How do the findings in this paper impact current approaches to structural graph analysis

The findings in this paper revolutionize current approaches to structural graph analysis by introducing a unified theory that combines Sparsity and Twin-Width theories. This unification provides a common language for studying fundamental notions such as weak coloring numbers, twin-width, and other combinatorial properties across both sparse and dense graphs. By establishing connections between different parameters like degeneracy, treewidth, clique-width, and generalized coloring numbers through flip-width parameters, researchers can now approach structural graph analysis more holistically.

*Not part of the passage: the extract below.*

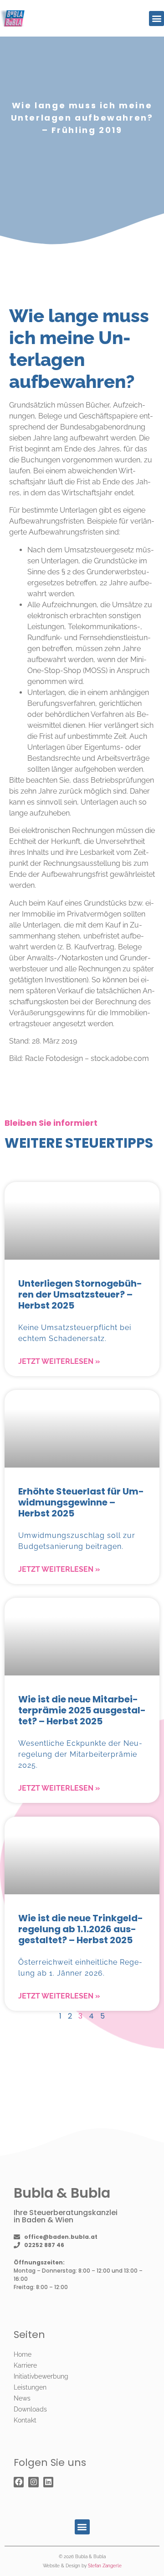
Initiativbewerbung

What are the potential applications of unifying Sparsity and Twin-Width theories in practical graph problems

The unification of Sparsity Theory and Twin-Width Theory offers practical applications in various graph problems. It allows researchers to study complex structures in both sparse and dense graphs using a consistent framework based on flip-width parameters. This unified theory enables the development of more efficient algorithms for analyzing diverse types of graphs by providing insights into their structural characteristics. Additionally, it opens up avenues for exploring new relationships between different graph parameters and their impact on algorithmic complexity in solving practical graph-related challenges.